Let $\mathbb C^2$ denote a two-dimensional complex Euclidean space with a Hermitian metric $h=\sum\limits_{i,j=1}^{2}h_{i\bar j}dz^i\otimes d\bar z^j$, where $h_{i\bar j}$ are constant numbers, then the associated fundamental form is $\omega=\frac{\sqrt{-1}}{2}\sum\limits_{i,j=1}^{2}h_{i\bar j}dz^i\wedge d\bar z^j$. Let $\omega_1,\omega_2,\omega_3,\omega_4$ be four vectors in $\mathbb C^2$ which are linearly independent over $\mathbb R$, where $\omega_i=(\omega_i^1,\omega_i^2)\in \mathbb C^2$. Let $\Lambda$ be the lattice generated by $\omega_1,\omega_2,\omega_3,\omega_4$, then we can get a complex torus $T=\mathbb C^2/\Lambda$. Any two vectors of these four vectors determine a parallelogram in $\mathbb C^2$, for example, if we choose $\omega_1,\omega_2$, let $D_{12}$ denote the parallelogram spanned by $\omega_1,\omega_2$, then we want to compute the integral of the fundamental form $\omega$ over $D_{12}$, i.e. $\int_{D_{12}}\omega$.

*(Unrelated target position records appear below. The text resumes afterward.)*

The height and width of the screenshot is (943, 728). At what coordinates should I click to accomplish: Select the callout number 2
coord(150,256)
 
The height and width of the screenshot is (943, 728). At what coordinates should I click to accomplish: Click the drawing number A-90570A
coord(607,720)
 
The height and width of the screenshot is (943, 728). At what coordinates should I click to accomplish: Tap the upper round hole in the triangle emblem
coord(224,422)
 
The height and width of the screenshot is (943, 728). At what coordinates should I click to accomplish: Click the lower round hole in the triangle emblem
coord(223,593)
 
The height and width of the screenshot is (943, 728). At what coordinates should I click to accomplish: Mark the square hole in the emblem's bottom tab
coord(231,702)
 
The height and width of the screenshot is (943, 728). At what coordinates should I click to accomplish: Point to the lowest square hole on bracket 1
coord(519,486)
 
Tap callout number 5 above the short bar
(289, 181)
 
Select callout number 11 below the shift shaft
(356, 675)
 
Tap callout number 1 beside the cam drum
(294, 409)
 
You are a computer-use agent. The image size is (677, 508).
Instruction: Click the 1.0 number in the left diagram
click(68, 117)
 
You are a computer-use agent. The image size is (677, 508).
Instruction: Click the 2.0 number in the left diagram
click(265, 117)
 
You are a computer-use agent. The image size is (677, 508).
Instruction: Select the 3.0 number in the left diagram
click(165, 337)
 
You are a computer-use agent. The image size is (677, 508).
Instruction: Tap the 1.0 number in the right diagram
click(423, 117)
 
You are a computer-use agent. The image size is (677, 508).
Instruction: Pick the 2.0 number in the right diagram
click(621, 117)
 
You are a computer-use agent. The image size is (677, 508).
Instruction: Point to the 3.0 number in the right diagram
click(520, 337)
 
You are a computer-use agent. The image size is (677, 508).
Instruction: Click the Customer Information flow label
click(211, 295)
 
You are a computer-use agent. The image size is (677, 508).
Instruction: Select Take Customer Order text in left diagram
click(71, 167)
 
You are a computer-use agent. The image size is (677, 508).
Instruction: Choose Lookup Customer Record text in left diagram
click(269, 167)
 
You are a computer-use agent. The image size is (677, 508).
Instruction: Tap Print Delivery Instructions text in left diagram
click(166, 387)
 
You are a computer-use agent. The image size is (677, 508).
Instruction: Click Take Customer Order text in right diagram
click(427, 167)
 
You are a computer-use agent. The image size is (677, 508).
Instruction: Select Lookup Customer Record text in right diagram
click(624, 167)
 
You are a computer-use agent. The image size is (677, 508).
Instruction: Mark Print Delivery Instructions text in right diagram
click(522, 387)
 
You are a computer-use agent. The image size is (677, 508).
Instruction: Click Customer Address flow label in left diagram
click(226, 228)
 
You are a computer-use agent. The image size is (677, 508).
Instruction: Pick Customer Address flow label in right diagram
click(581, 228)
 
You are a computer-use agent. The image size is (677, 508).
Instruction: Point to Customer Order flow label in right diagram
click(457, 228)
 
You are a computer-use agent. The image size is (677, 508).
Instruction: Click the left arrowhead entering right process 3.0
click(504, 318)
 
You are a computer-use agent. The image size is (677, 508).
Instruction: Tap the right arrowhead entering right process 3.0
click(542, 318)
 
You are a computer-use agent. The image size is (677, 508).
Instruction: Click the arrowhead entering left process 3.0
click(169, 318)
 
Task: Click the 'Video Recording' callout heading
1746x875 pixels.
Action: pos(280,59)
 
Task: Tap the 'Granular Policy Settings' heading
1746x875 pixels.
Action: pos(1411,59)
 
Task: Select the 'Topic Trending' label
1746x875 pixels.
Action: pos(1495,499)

According to Chern's book Complex manifolds without potential theory. 2nd edition. p.65 Formula 7.30, the integral may be equal to $$g_{12}=i\sum_{j,k}h_{j\bar k}(\omega^j_1\bar\omega^k_2-\omega^j_2\bar\omega^k_1)$$ (I doubt $i$ should be replaced by $\frac{i}{2}$, see the following). And according to Wells' book Differential analysis on complex manifolds. Third edition p.221. the period of $\omega$ over the 2-cycle is given by $$\int_{D_{12}}\omega=\frac{i}{2}\sum_{j,k}h_{j\bar k}(\omega^j_1\bar\omega^k_2-\omega^j_2\bar\omega^k_1).$$
Here my question is: why the integral $\omega$ over the parallelogram $D_{12}$ takes such form? And does it relate to $\omega(u,v),u,v\in T_{\mathbb C^2}$?